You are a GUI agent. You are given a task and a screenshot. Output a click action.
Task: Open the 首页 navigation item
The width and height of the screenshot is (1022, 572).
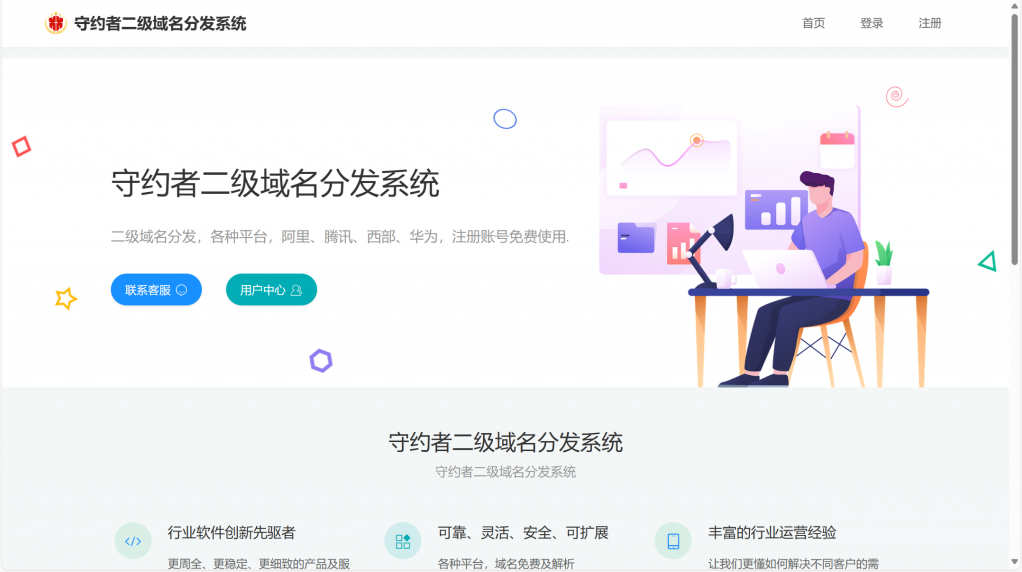813,23
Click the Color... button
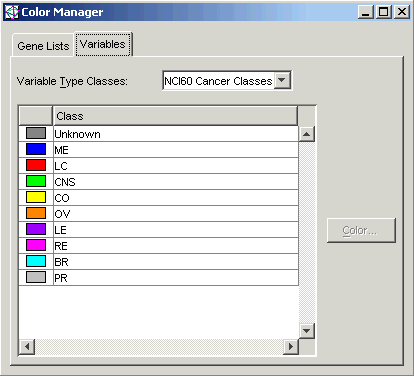414x376 pixels. pyautogui.click(x=361, y=230)
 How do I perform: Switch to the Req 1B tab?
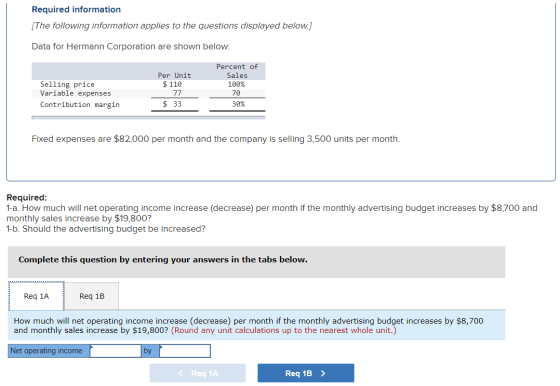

INSTRUCTIONS FOR THE TASK. Only the text of the listing above should be copied, exactly and with pictures left out.

TASK ANSWER.
You are a GUI agent. You are given a task and a screenshot. Output a click action.
Task: Open the 首页 navigation item
The width and height of the screenshot is (1022, 572).
813,23
Click the Color... button
414x376 pixels. pyautogui.click(x=361, y=230)
 How do I perform: Switch to the Req 1B tab?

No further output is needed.